それを伝えたあとまさお君は怖くなってしんのすけを置いて帰ってしまう。
1人取り残されるしんのすけ。
その時急に背後に自転車が急ブレーキをかけて止まります。
ただコンビニの駐輪場に自転車を止めにきた人だったのですが、その何気ないことにしんのすけはおびえます。
皆さんもホラー映画を観た後や何だか嫌な感じがしている時に急に携帯がなったり、物音がしてびくっとなった経験はあるでしょう。
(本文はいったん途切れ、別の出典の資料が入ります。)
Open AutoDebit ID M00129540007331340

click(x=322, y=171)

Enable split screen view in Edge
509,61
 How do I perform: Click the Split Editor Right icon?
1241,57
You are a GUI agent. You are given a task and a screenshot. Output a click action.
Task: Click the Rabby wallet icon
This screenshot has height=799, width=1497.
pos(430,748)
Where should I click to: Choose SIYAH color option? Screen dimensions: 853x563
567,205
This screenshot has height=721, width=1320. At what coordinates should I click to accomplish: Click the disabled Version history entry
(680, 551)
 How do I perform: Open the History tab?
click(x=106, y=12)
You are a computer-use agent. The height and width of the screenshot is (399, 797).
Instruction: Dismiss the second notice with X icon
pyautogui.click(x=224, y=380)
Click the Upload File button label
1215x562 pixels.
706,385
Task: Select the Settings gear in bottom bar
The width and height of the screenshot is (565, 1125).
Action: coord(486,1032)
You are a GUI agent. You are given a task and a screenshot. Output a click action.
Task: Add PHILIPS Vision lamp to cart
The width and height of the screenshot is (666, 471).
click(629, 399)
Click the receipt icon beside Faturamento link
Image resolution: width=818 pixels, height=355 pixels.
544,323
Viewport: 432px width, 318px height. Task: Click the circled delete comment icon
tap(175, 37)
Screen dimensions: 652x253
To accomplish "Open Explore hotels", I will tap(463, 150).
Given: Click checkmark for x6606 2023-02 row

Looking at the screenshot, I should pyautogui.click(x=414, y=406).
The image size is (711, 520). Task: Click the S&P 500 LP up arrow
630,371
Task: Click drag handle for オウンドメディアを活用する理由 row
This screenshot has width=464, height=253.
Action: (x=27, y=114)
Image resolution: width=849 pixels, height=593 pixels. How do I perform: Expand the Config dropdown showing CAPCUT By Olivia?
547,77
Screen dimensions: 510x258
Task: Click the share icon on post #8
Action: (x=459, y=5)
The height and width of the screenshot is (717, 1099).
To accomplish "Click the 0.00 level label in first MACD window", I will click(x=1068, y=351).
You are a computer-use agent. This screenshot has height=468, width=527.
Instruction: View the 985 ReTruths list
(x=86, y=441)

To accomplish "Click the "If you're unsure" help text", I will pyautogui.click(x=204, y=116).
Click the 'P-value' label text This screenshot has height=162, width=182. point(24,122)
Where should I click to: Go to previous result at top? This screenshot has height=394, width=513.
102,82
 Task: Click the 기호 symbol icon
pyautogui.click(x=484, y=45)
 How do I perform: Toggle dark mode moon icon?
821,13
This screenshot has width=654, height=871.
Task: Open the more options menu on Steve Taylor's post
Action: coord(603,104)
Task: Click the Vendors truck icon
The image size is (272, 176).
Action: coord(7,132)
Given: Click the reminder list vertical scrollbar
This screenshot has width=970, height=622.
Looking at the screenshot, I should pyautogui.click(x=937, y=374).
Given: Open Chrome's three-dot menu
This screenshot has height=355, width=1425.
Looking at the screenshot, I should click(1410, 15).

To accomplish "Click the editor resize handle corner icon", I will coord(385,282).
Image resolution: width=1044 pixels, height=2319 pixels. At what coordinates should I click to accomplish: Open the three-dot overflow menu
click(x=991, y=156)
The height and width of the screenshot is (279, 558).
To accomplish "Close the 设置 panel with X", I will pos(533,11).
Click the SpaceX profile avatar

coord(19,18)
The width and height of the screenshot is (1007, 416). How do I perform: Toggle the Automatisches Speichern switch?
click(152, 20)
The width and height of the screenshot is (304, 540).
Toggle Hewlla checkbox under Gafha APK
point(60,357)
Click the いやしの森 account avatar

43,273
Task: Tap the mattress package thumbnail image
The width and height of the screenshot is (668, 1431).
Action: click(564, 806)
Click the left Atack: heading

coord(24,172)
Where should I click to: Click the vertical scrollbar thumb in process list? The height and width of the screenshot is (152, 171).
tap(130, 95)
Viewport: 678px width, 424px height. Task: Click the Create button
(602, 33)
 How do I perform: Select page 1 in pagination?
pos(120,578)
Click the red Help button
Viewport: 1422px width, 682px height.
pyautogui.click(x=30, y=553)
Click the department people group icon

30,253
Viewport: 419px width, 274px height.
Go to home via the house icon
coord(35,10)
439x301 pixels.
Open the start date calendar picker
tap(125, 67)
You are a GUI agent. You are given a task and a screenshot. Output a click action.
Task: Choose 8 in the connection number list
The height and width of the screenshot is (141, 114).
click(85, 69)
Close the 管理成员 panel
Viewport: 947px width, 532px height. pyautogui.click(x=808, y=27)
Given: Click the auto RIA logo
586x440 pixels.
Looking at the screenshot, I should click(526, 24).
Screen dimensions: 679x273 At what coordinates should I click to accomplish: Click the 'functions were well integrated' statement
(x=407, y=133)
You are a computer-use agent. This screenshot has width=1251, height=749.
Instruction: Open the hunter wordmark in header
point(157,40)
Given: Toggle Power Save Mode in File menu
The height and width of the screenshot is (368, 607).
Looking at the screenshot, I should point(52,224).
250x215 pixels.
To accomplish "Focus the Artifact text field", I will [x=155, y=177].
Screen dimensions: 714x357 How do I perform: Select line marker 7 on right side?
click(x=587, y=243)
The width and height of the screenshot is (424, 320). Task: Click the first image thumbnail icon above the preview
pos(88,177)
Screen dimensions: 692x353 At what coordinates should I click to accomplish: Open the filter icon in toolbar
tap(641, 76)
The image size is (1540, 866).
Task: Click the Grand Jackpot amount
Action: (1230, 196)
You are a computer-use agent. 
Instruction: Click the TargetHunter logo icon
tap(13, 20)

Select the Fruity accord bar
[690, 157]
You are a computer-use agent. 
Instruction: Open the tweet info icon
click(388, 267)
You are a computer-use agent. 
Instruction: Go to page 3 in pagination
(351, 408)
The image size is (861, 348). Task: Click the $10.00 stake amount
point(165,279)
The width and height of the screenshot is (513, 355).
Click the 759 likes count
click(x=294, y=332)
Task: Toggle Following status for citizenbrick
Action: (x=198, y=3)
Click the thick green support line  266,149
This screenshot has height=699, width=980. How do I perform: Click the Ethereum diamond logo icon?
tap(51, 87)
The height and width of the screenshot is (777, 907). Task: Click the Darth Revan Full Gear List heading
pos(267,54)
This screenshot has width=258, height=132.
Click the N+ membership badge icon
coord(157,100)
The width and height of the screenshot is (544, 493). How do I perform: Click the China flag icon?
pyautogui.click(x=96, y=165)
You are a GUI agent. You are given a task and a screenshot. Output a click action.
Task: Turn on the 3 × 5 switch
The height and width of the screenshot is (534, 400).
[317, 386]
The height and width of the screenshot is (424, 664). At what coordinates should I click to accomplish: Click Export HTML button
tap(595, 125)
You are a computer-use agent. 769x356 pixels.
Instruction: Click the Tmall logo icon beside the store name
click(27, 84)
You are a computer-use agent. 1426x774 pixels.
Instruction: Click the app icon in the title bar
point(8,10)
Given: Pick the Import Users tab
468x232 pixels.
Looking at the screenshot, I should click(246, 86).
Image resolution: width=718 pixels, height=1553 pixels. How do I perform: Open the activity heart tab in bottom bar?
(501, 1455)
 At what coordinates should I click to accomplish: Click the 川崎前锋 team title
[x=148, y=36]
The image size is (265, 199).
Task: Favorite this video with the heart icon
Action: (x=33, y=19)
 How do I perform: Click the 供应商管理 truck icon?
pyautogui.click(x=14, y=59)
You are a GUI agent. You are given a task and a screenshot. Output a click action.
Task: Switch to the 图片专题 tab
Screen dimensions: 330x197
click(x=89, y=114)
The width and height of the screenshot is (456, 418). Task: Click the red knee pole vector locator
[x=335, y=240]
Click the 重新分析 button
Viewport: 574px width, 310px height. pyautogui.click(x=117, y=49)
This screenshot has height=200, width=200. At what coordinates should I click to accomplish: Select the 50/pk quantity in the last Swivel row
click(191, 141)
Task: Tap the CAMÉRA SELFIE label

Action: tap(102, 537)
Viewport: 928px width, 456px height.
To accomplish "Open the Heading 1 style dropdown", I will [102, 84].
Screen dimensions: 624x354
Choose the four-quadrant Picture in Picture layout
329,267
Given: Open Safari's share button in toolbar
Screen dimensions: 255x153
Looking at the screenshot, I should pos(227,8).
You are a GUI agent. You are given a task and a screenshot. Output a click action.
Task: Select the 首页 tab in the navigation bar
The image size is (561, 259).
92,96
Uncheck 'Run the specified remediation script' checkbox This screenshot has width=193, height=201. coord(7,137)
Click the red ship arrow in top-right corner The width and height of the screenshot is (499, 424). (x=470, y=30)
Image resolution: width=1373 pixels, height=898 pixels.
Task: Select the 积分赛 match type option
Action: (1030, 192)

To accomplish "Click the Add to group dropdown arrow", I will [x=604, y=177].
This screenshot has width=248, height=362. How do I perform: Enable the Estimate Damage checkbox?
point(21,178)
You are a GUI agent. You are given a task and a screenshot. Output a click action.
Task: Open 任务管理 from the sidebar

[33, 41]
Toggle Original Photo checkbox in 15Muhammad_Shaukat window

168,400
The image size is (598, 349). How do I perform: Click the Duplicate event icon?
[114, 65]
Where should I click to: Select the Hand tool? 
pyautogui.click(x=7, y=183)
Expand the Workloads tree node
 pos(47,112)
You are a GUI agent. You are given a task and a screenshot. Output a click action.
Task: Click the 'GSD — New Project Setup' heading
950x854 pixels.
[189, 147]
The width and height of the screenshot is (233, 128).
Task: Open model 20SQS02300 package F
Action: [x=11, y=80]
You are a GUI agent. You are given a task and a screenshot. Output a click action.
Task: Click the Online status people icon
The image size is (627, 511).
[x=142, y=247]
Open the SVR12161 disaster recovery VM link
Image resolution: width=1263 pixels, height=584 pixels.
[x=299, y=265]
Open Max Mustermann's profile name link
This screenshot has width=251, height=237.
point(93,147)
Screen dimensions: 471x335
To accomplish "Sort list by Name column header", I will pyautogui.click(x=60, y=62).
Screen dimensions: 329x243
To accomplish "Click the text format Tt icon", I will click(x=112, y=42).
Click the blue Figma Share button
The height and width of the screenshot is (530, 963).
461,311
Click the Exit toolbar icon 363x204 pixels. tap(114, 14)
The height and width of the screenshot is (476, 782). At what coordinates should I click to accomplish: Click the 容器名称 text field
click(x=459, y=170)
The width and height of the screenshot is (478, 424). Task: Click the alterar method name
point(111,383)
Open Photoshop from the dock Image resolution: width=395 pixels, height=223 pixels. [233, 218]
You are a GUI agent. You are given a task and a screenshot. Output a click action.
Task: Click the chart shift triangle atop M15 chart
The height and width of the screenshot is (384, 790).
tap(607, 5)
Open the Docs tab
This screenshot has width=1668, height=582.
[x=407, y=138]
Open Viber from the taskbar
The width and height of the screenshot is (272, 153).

いつもならなんとも思わないことに恐怖する感覚が再現されていて、非常に怖いです。
その後家に帰るとス・ノーマン・パーがしんのすけを待っています。
しかも頼りのみさえはすっかりス・ノーマン・パーと意気投合。
最後の頼みの綱であるひろしまでもス・ノーマン・パーに心酔しきっています。
普段頼れる人全員が自分が恐怖している対象を信じているという恐怖構造。
最終的に一度はス・ノーマン・パーを追い返すのですが、ス・ノーマン・パーの誘いで訪れたヘンダーランドでみさえ・ひろしが敵の手におちてしまいます。
トイレに行ってくると言い残したみさえ・ひろしをベンチに座って待っているしんのすけに何も声をかけずただ帰っていくみさえ・ひろし。
それを待って待ってと行って追いかけるしんのすけ。
それに返事はありません。
それらを暗い後ろ姿だけで表現されたらこっちは恐怖でしかありません。
しかもこのみさえ・ひろしは敵の魔法で生み出された人形。
後に家のお風呂でしんのすけにこの人形が襲いかかるシーンは本当に怖いです。
恐怖に怯えて戦いを拒否する等身大の5歳児しんのすけ
実は本作のテーマは等身大の5歳児。
以前の記事で「」本当のクレヨンしんちゃんとは何か?劇場版で急に成長するのはいかがなものか?」ということを記事にしました。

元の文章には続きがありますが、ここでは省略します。